-- The data follows --
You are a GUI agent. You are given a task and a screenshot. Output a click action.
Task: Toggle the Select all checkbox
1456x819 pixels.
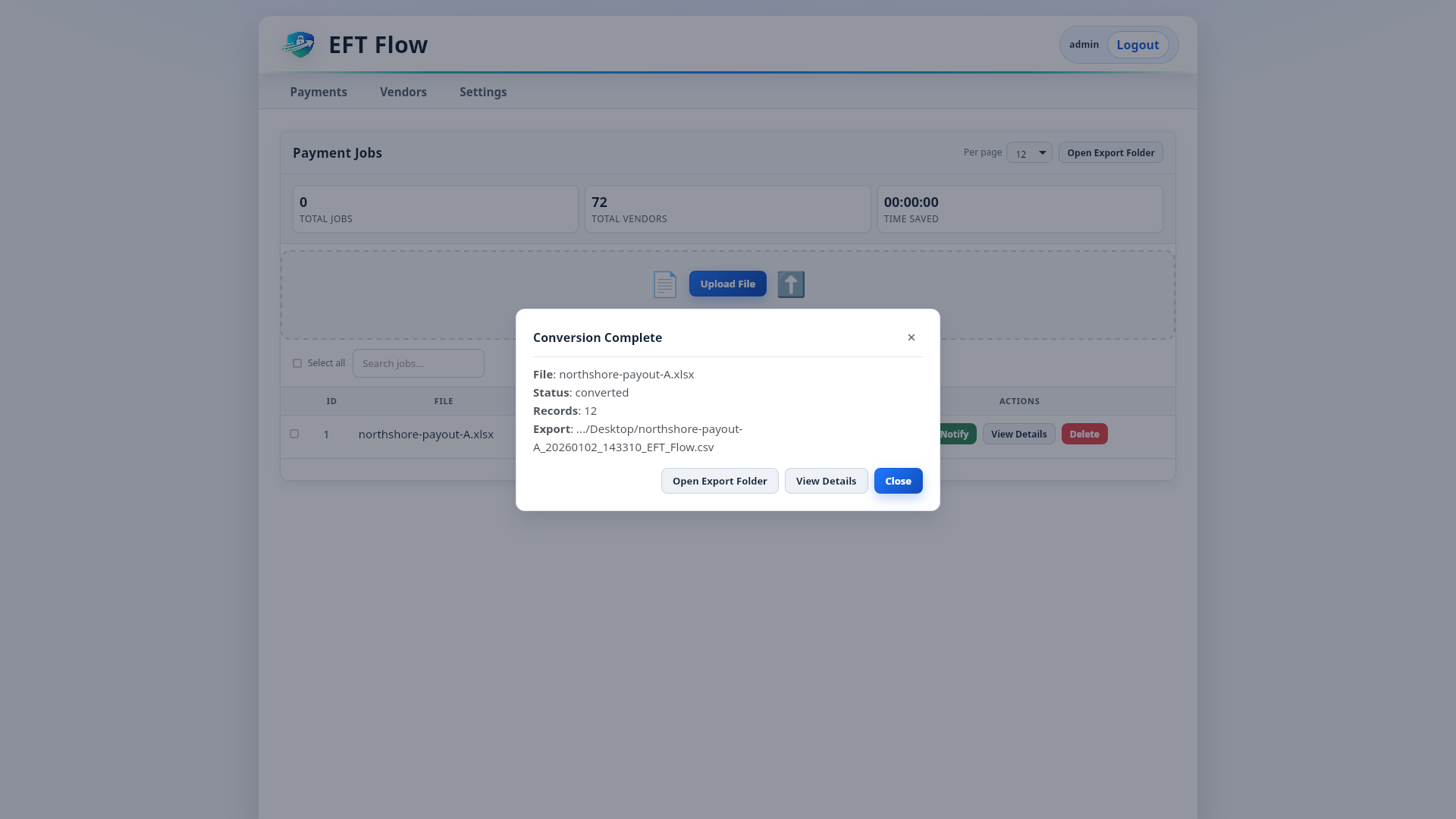point(297,363)
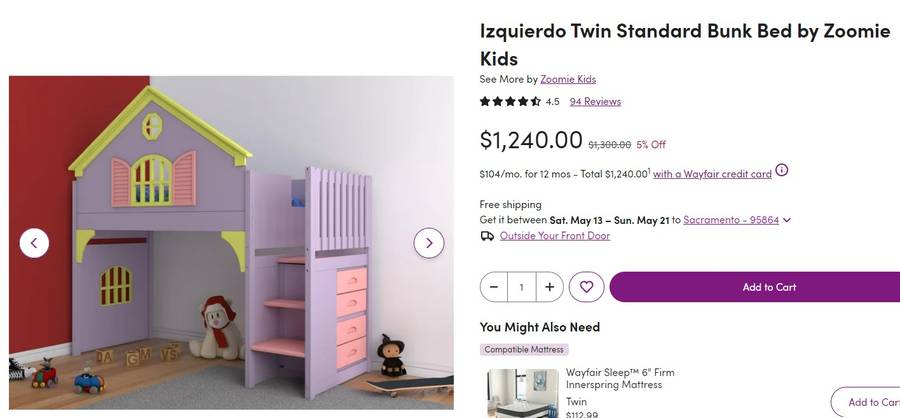
Task: Click the delivery truck icon
Action: pos(487,236)
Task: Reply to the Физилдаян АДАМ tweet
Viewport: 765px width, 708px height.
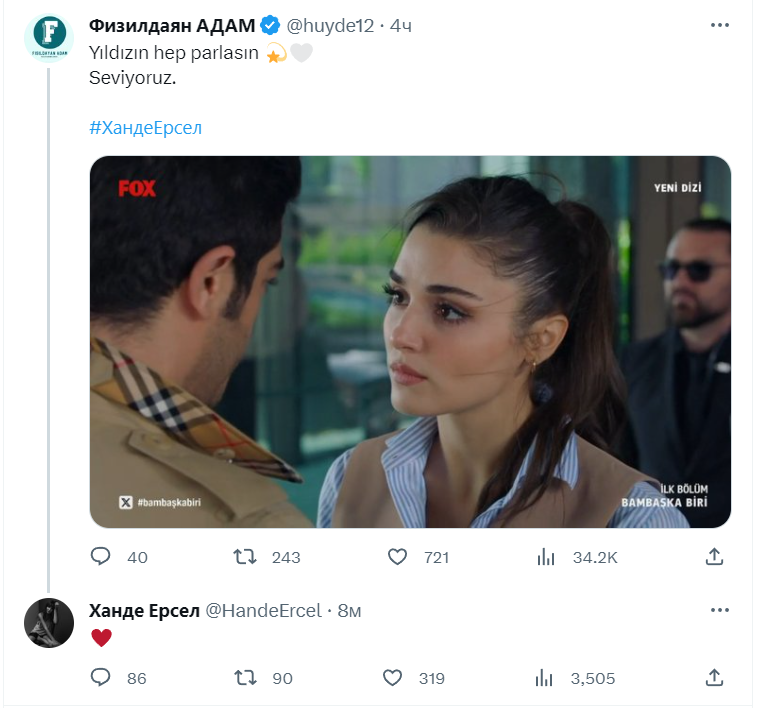Action: tap(100, 557)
-- The data concluded --
▶ **Action item**: In the copy, omit the pictures and reproduce every entry exactly.

▶ **Your response**:
You are a GUI agent. You are given a task and a screenshot. Output a click action.
Task: Toggle the Select all checkbox
1456x819 pixels.
point(297,363)
Task: Click the delivery truck icon
Action: pos(487,236)
Task: Reply to the Физилдаян АДАМ tweet
Viewport: 765px width, 708px height.
Action: tap(100, 557)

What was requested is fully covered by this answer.